[PATCH] D32821: Add DWARF verifiers to verify address ranges are correct and scoped correctly.

David Blaikie via llvm-commits llvm-commits at lists.llvm.org
Thu May 4 10:01:21 PDT 2017


On Thu, May 4, 2017 at 9:57 AM Adrian Prantl <aprantl at apple.com> wrote:

> On May 4, 2017, at 9:46 AM, David Blaikie <dblaikie at gmail.com> wrote:
>
>
>
> On Thu, May 4, 2017 at 9:39 AM Greg Clayton <clayborg at gmail.com> wrote:
>
>> On May 3, 2017, at 7:38 PM, David Blaikie <dblaikie at gmail.com> wrote:
>>
>> For illustrative purposes I've attached a version (a patch on top of your
>> patch) of some of what I had in mind - there's a few FIXMEs in there where
>> I stumbled across untested functionality in your patch - so whichever
>> patch/direction ends up being used, there's some missing test coverage to
>> address.
>>
>> One of the big things I'd misunderstood/hadn't expected was that the
>> visit(DIE) function wasn't recursive.

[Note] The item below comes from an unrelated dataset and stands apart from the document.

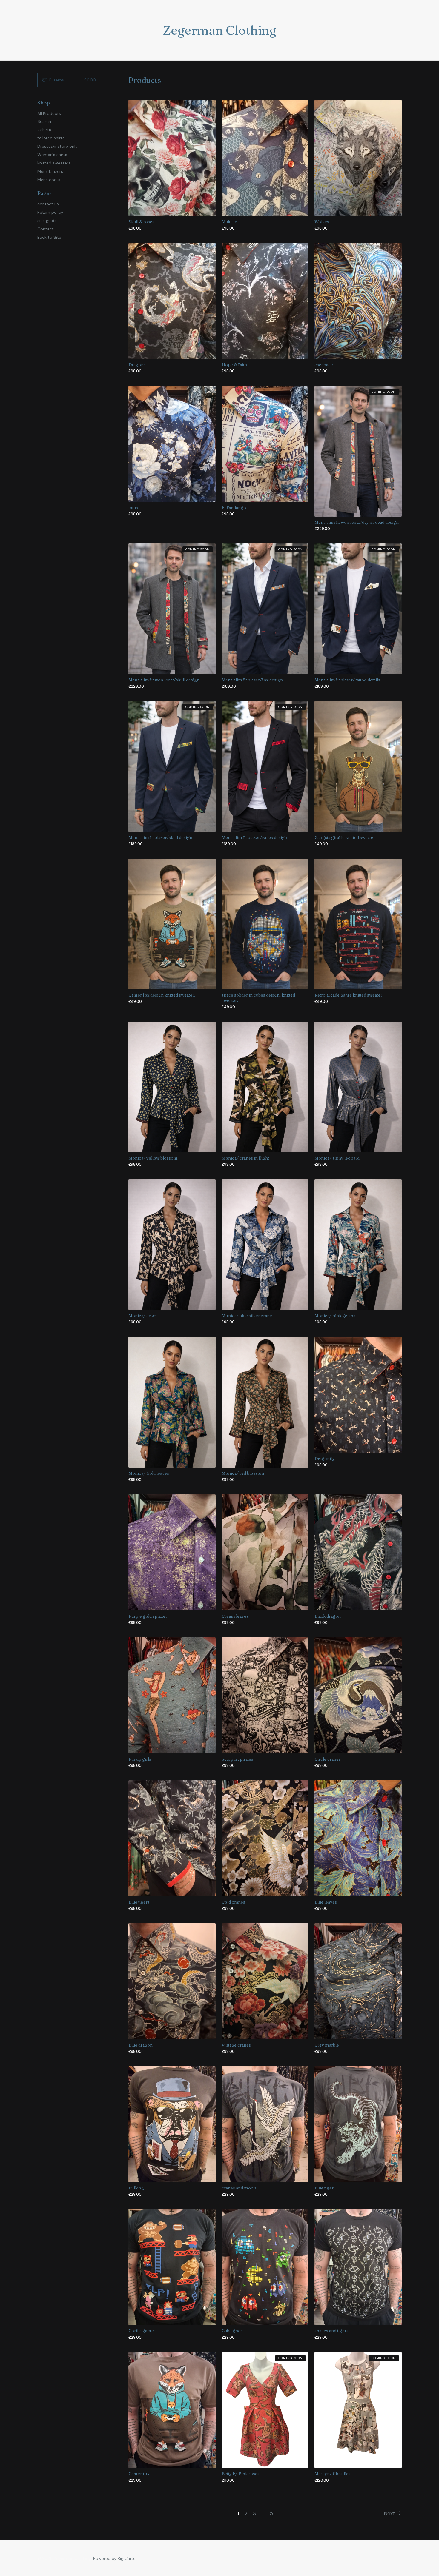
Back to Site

Though the approach I've taken could
>> be implemented without the recursion (checking the depth of nodes and
>> reducing the size of the vector as depths are traversed) I think it's
>> probably a bit easier to read this way.
>>
>> It seems to simplify things quite a bit, to my mind - and adds a few
>> missing cases in multiple directions.
>>
>>
>> I like the recursion aspect.
>>
>>
>> It looks like the original patch doesn't catch overlap between two
>> lexical scopes in the same subprogram at the same level?
>>
>>
>> Yep it doesn't. I will add that.
>>
>> Also it looks like the overlapping function code only considers pairs
>> ({1, 2}, {2, 3}, and so on) - so what about if {1, 3} overlap but neither
>> overlap 2?
>>
>>
>> DieRangeInfos[0] = DW_TAG_compile_unit [0x0000000000001000 -
>> 0x0000000000003000)
>> DieRangeInfos[1] = DW_TAG_subprogram   [0x0000000000001000 -
>> 0x0000000000002000)
>> DieRangeInfos[2] = DW_TAG_lexical_block[0x0000000000001100 -
>> 0x0000000000001200)
>> DieRangeInfos[3] = DW_TAG_subprogram   [0x0000000000003000 -
>> 0x0000000000004000)
>> DieRangeInfos[4] = DW_TAG_lexical_block[0x0000000000003100 -
>> 0x0000000000003200)
>>
>> For the example above we check if any DW_TAG_subprogram is contained
>> in DW_TAG_compile_unit if it has ranges, so it would check [0] contains
>> [1], and [0] contains [2]. There would be no need to check if [1] or [2]
>> contain [3] since it assumed to be its own function. Granted I haven't seen
>> DWARF like this. But the stack still would easily verify all lexical blocks
>> and inlined subroutines correctly , except the overlap between sibling
>> blocks/inlined functions.
>>
>> Each DW_TAG_subprogram would check any contained DW_TAG_lexical_block or
>> DW_TAG_inlined_subroutine ([1] contains [2], [3] contains [4]). The patch
>> assumes if for some reason a DW_TAG subprogram is contained within anything
>> else that is is stand alone.
>>
>
> Adrian (Paul?) any thoughts on this? I know it's perhaps overly
> simplistic, but I like the idea of implementing the "if this DIE has
> ranges, those ranges must be a subrange of the nearest parent with ranges
> and not overlap with any other children of that parent" rule.
>
> This is perhaps overly restrictive if you allow for a subprogram defined
> within another subprogram (where the inner one isn't strictly part of the
> address range of the outer?)
>
>
> Wouldn't this break for Pascal-style inner functions, where the inner
> function's DW_TAG_subprogram is a child of the outer one's, but the address
> ranges are entirely non-overlapping?
>

That's the question - do you have an example of DWARF there?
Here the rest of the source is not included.